REQUIREMENT:
Every line of the data is to be output verbatim.

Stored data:
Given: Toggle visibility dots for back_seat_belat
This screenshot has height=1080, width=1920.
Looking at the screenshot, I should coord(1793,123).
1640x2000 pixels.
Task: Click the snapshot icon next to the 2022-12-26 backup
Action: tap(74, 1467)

SOLUTION FOR THIS EXERCISE:
Given: Toggle visibility dots for back_seat_belat
This screenshot has height=1080, width=1920.
Looking at the screenshot, I should coord(1793,123).
1640x2000 pixels.
Task: Click the snapshot icon next to the 2022-12-26 backup
Action: tap(74, 1467)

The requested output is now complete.